Holder also said the diversion of hundreds of Justice Department and FBI officers to terrorism-related duties after the Sept. 11, 2001, terror attacks may have made it harder for his agency to investigate the kind of risky banking practices that led to the nation’s financial meltdown in 2008.
But he said that fighting white-collar crime had become a top priority for him and that more resources were being devoted to such cases.
Holder testified at the second day of hearings by the Financial Crisis Inquiry Commission, a 10-member panel created by Congress to explore the causes of the economic collapse.
Commission Chairman Phil Angelides grilled Holder over a Sept. 4, 2004, warning from a top FBI official about “an epidemic of mortgage fraud coursing across this country” and the dire crisis that could occur if it were left unchecked.
That was four years before the financial meltdown on Wall Street that led to unprecedented government bailouts of some of the nation’s largest banks and financial institutions.
Angelides, a Democrat and former treasurer of California, cited an undercover FBI investigation that discovered more than 380 fraudulent mortgage loans worth more than $70 million.

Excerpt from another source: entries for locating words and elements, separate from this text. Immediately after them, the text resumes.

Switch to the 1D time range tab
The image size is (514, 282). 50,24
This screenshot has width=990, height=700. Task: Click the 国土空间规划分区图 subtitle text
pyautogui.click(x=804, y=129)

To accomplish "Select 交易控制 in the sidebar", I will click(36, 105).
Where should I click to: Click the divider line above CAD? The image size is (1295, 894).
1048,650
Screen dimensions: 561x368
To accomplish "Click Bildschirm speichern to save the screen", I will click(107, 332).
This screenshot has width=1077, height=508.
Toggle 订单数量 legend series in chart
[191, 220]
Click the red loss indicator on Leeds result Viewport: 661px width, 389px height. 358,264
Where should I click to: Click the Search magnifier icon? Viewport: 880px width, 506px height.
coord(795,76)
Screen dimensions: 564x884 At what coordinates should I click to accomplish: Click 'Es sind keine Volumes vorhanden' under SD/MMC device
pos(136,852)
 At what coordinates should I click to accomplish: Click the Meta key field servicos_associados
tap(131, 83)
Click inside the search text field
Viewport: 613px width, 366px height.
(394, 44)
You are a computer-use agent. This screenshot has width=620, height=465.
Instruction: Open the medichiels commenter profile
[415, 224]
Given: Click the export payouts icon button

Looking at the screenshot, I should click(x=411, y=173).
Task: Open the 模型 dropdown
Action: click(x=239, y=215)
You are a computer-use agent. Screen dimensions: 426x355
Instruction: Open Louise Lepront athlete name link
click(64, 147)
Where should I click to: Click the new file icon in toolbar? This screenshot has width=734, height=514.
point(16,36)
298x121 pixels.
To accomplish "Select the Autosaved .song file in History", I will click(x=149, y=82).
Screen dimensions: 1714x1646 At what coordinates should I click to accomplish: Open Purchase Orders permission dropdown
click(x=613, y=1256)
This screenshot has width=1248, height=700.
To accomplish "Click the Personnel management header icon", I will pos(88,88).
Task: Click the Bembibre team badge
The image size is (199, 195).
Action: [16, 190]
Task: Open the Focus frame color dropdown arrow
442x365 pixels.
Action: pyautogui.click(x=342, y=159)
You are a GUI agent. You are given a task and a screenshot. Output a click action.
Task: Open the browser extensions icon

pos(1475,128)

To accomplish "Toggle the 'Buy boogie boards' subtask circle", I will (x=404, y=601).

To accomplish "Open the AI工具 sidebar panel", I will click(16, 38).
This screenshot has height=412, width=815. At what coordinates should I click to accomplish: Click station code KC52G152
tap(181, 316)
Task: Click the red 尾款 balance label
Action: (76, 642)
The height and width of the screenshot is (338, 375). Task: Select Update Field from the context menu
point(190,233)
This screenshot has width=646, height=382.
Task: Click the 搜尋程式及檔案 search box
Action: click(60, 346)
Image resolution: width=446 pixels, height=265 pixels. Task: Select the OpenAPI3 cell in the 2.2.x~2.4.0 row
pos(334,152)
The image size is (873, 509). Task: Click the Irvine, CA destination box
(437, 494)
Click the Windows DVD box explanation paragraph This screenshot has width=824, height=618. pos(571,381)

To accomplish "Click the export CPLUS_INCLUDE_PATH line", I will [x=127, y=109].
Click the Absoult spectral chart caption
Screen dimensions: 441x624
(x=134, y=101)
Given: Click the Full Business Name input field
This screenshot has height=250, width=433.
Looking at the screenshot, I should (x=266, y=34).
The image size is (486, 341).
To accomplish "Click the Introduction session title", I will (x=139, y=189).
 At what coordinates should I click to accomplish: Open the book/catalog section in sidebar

Angelides asked Holder about the reported “diversion of 5,000 white-crime investigators at the FBI” and whether that made it harder for the Justice Department to pursue financial-fraud cases.
Holder said the Sept. 11 attacks did divert many of the FBI’s investigators into terrorism-related activities. But he said his department had “made combating white-collar crime a priority” and was beefing up the number of investigators and prosecutors handling such investigations.
The panel also heard from Securities and Exchange Commission Chairwoman Mary Schapiro and others.
Schapiro told the panel that one of the problems contributing to the financial crisis was lax oversight of rating agencies. Agencies such as Moody’s Investors Service and Standard and Poor’s rate the creditworthiness of companies and securities. Many of the mortgage-related bonds that became toxic as the mortgages went into default and clogged up the nation’s financial system had been awarded top ratings.
Rating agencies “bear a lot of responsibility for products that got into investors’ hands,” Schapiro said. She said that the SEC was tightening its oversight but that “the fundamental problem is the business model,” presenting a built-in conflict of interest for the rating agencies. The agencies are paid by the companies whose securities they rate.